Print the data below word for word, starting with the line that contains "Image resolution: width=878" and going on through the line that contains "the B6 size", both included. Leave the pictures out.

☆ ☆ ☆ ☆ ☆

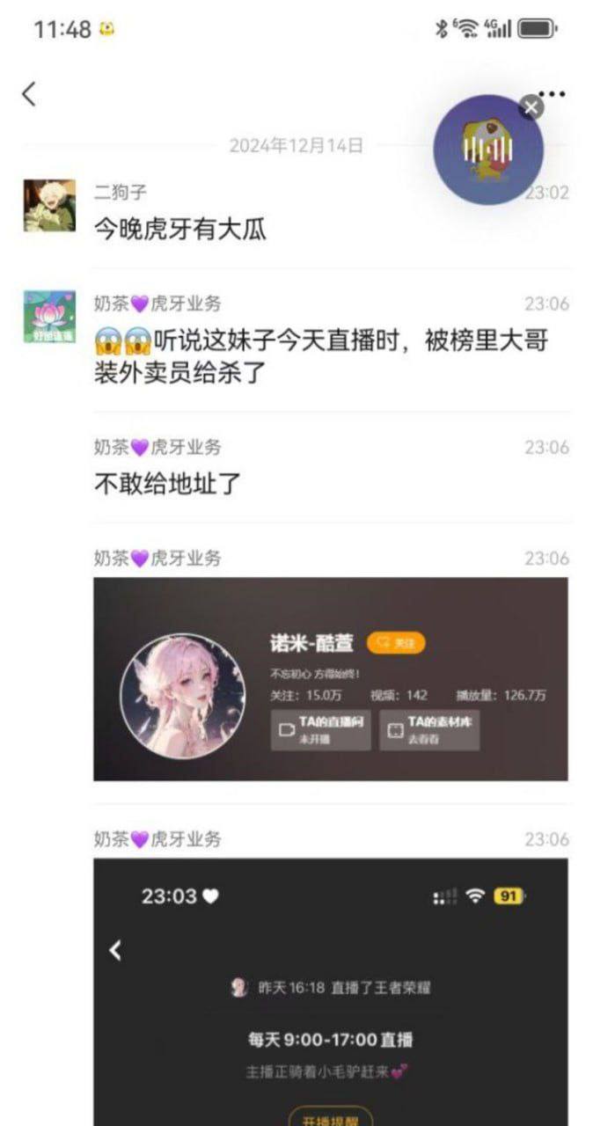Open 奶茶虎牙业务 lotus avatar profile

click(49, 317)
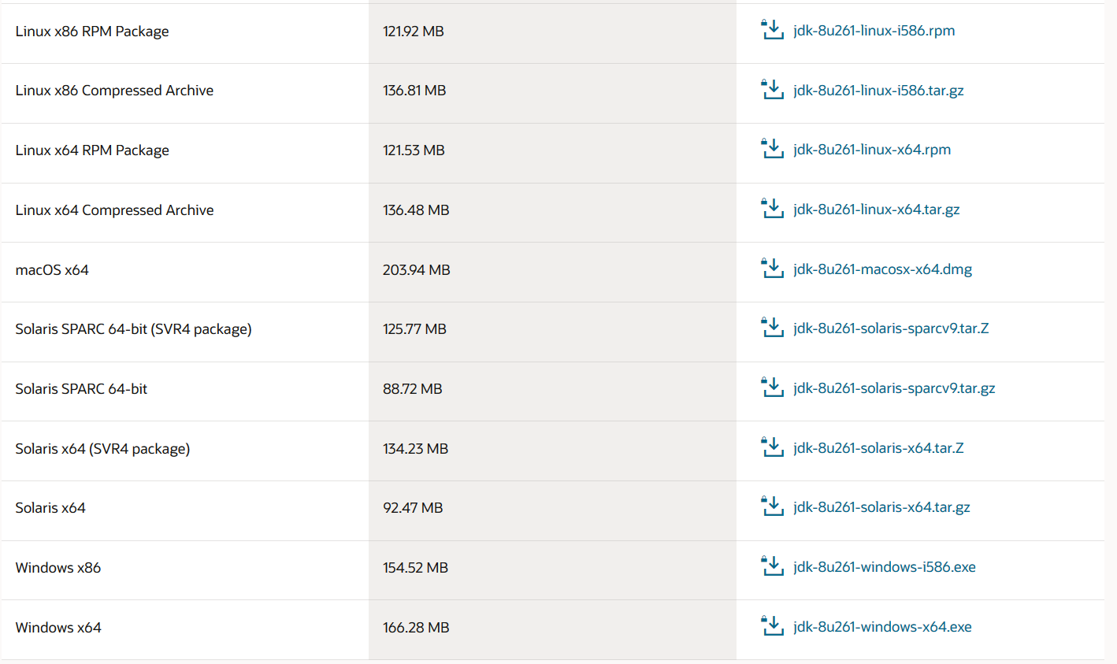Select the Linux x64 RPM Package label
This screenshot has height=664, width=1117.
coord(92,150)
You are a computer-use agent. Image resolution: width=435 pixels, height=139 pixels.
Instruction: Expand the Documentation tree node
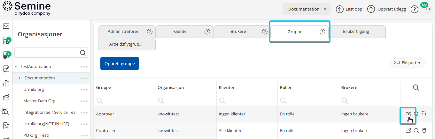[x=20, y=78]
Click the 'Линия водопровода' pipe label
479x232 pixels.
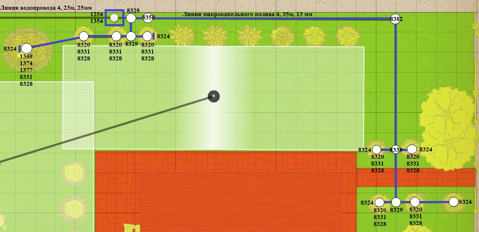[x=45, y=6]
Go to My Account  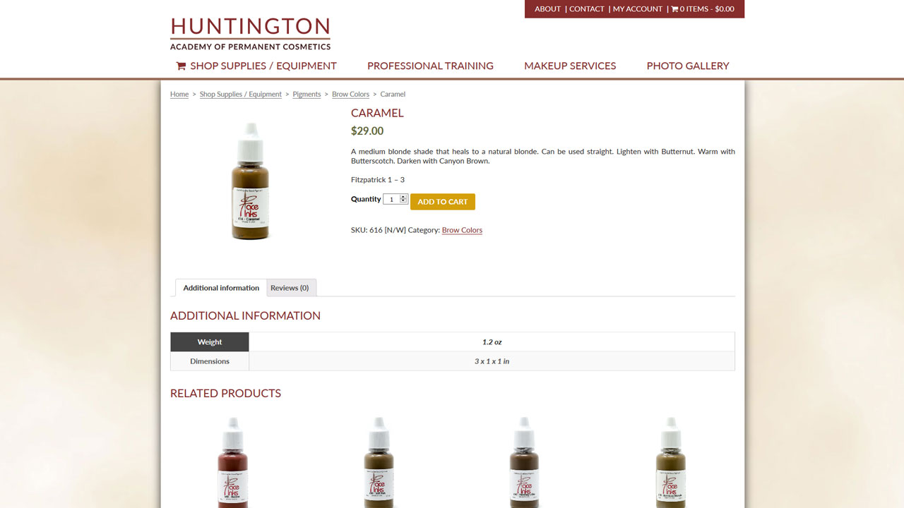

☆ ☆ ☆ ☆ ☆

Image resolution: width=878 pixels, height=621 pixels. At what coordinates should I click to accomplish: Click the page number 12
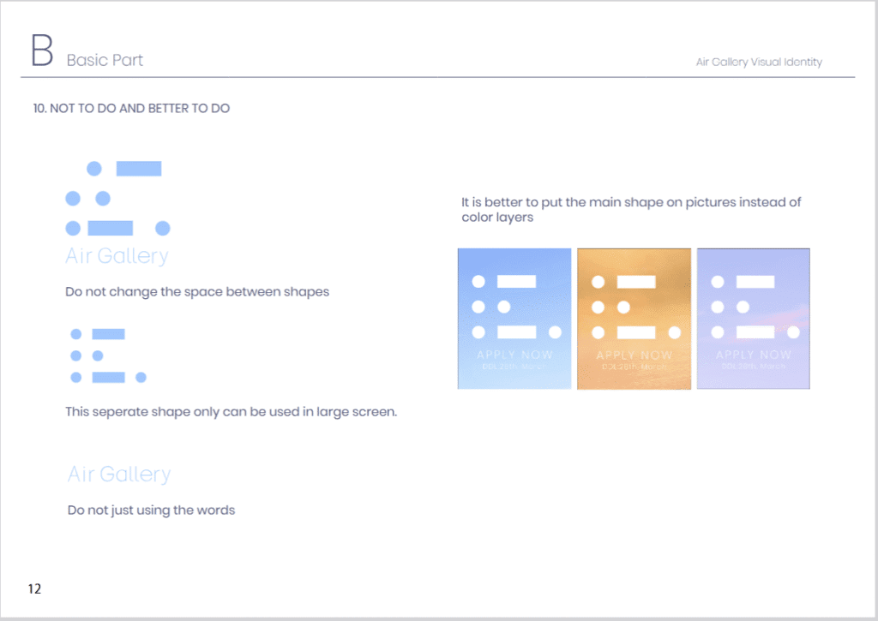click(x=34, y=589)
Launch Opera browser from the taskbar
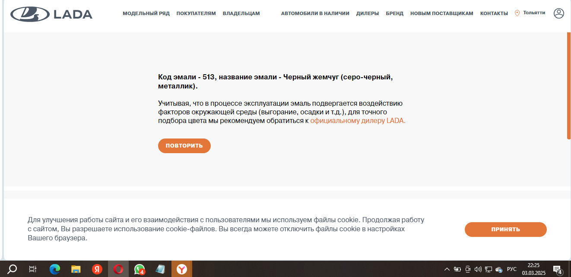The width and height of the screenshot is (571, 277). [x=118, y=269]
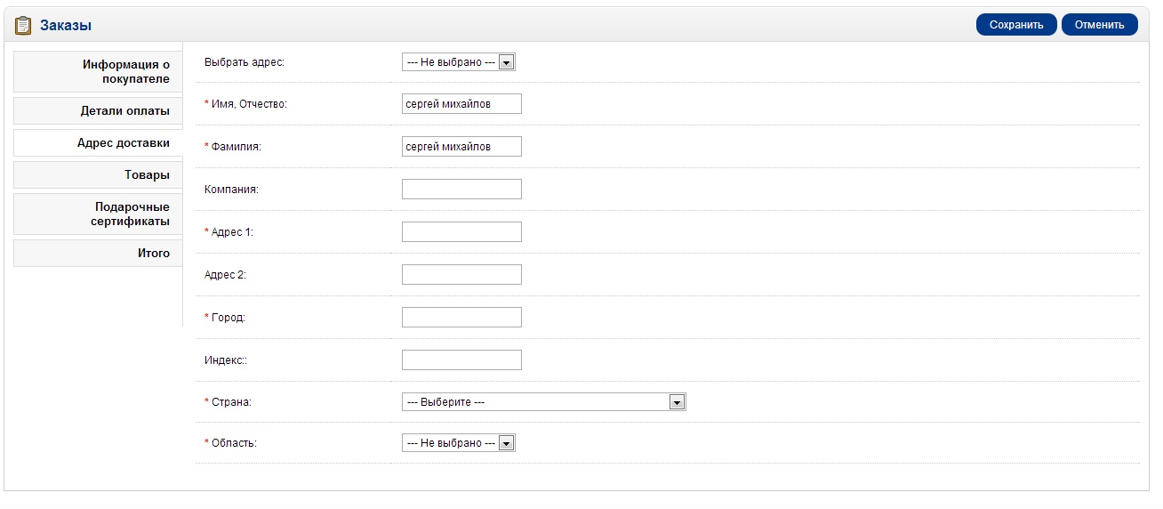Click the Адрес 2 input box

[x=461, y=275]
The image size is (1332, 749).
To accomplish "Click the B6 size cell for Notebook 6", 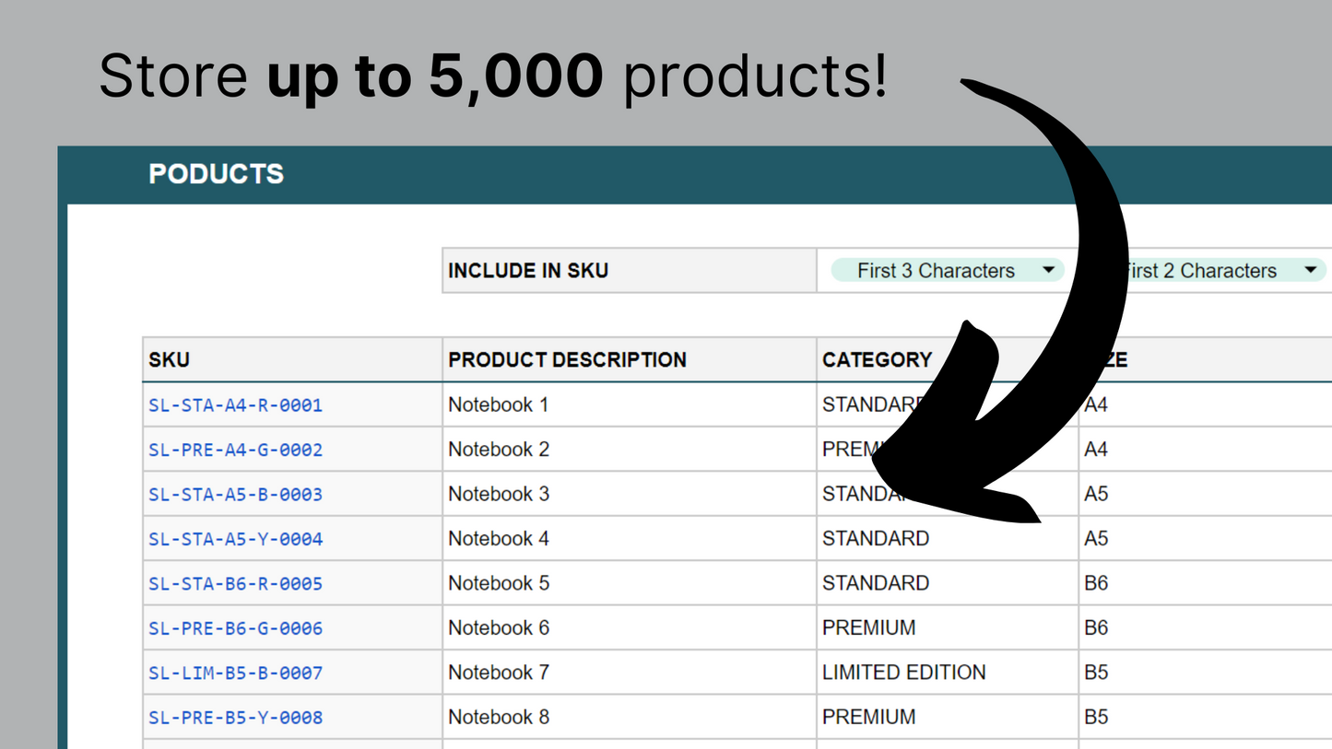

☆ ☆ ☆ ☆ ☆

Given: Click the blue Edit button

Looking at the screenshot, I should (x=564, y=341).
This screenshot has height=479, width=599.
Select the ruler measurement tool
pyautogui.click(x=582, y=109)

☆ ☆ ☆ ☆ ☆

Problem solution
Image resolution: width=878 pixels, height=621 pixels. At what coordinates should I click to accomplish: Click the page number 12
click(x=34, y=589)
Launch Opera browser from the taskbar
The width and height of the screenshot is (571, 277). [x=118, y=269]
Click the Адрес 2 input box

[x=461, y=275]
The image size is (1332, 749).
To accomplish "Click the B6 size cell for Notebook 6", 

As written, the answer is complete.